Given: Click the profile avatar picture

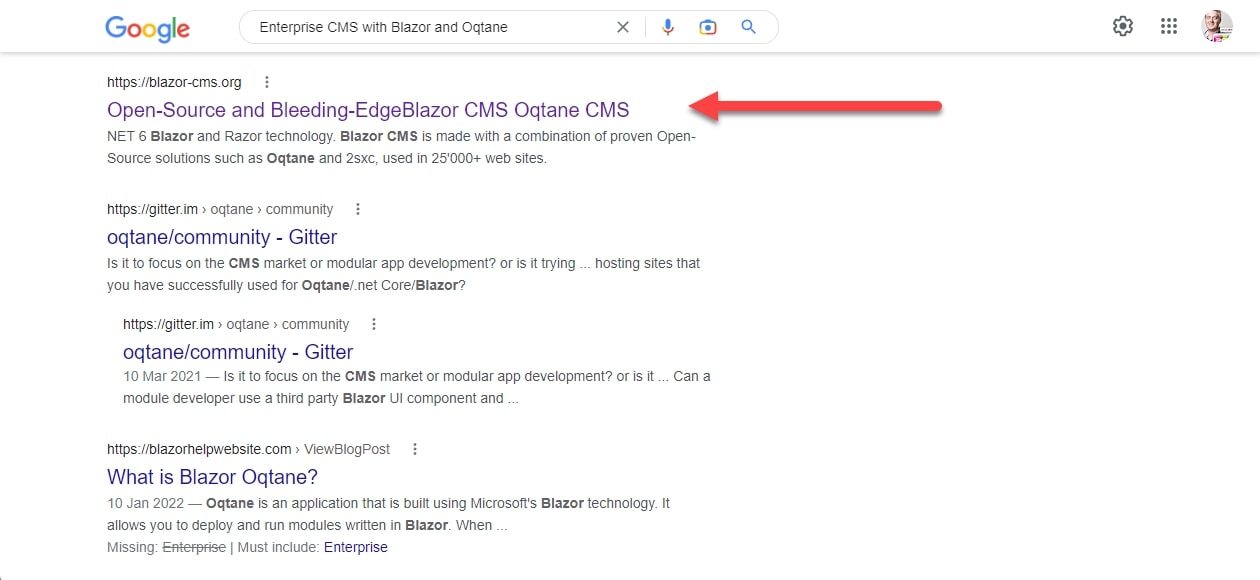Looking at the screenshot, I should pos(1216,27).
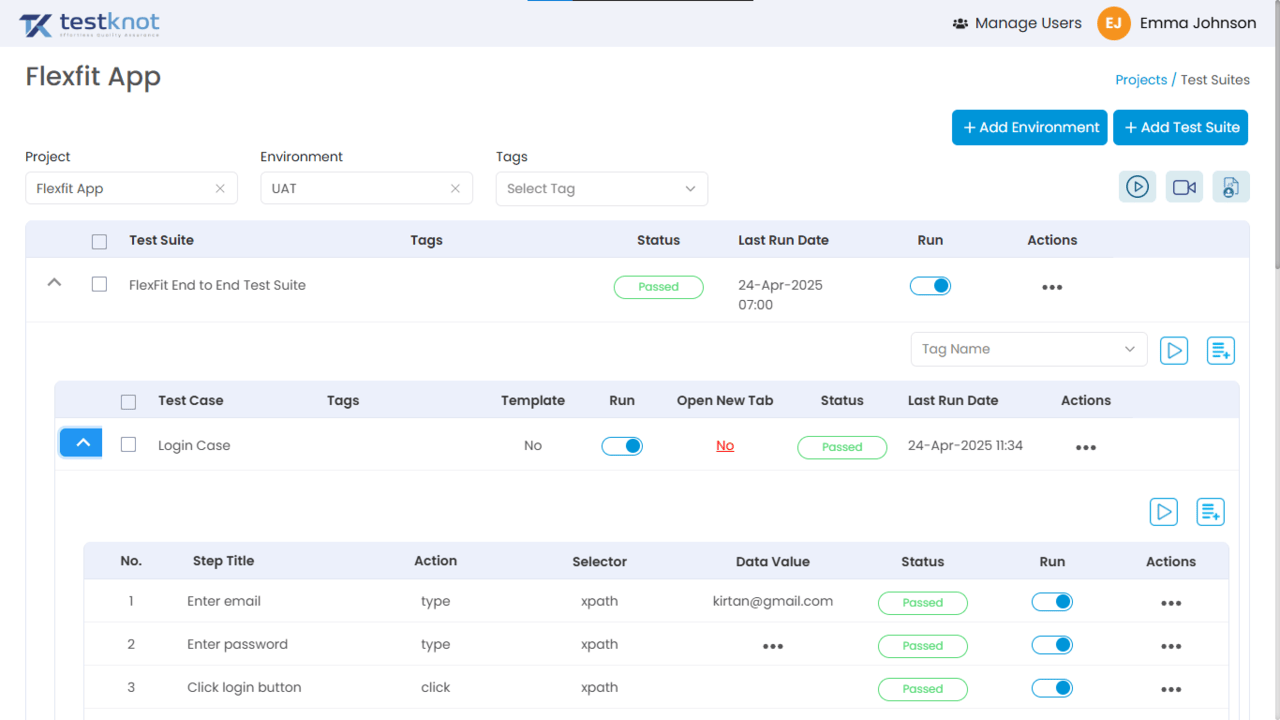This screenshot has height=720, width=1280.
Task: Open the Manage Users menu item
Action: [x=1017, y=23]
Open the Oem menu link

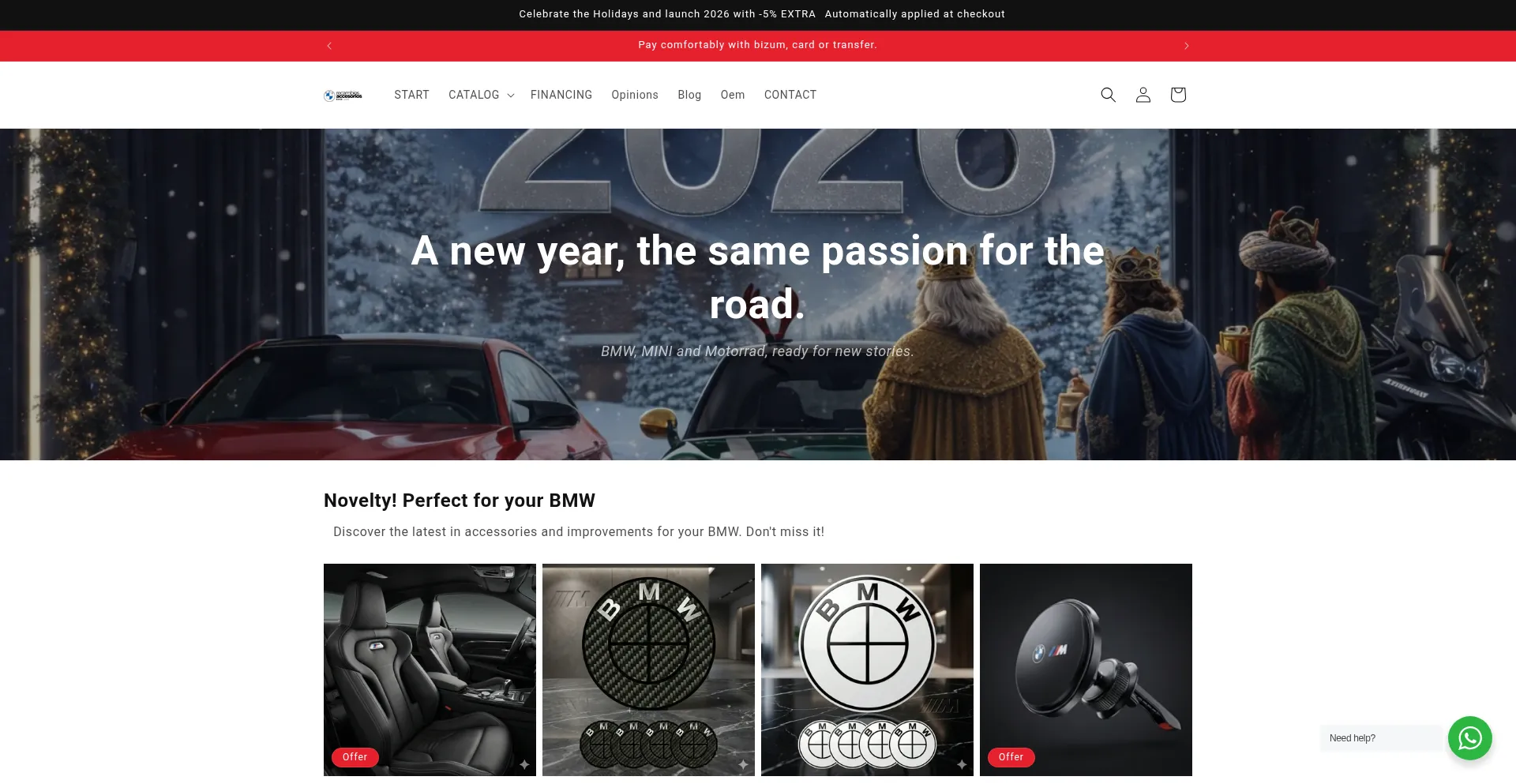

--

Work task:
Apart from the pictures, which are to be omitted, every record must be transcribed exactly.

Answer to this exercise:
Given: Click the profile avatar picture

Looking at the screenshot, I should pos(1216,27).
This screenshot has height=720, width=1280.
Task: Open the Manage Users menu item
Action: [x=1017, y=23]
Open the Oem menu link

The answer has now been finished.